**AVAILABLE RECORDS**:
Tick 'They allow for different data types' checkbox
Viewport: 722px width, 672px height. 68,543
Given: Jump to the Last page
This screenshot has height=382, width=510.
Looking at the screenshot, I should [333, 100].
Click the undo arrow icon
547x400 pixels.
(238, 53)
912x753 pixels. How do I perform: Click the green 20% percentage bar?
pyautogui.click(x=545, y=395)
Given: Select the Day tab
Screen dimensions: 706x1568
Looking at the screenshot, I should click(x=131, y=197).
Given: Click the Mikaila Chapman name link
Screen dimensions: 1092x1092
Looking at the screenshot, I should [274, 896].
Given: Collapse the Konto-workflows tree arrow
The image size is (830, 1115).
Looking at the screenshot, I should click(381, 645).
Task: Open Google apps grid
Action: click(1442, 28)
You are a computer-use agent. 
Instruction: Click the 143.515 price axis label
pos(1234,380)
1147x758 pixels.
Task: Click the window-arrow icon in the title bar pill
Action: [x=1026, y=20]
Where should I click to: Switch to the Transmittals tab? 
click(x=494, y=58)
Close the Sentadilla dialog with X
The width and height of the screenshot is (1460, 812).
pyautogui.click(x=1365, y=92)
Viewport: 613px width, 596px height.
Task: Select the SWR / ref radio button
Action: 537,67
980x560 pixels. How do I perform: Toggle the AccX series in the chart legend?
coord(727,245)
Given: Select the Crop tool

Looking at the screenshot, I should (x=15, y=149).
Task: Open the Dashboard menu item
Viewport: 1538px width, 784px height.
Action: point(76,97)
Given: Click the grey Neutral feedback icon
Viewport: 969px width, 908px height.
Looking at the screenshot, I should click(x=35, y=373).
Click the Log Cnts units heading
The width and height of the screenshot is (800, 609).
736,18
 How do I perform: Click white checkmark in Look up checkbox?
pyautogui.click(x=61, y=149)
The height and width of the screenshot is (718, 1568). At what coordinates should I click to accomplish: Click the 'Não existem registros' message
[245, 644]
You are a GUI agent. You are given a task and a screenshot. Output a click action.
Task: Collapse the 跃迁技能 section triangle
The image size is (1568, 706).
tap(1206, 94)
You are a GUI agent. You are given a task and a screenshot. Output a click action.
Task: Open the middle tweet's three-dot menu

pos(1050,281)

**STATED GOAL**: State how many lines of the records contain the string "Viewport", matching case exactly, and reply with the number alone.

**ANSWER TO THE EXERCISE**: 4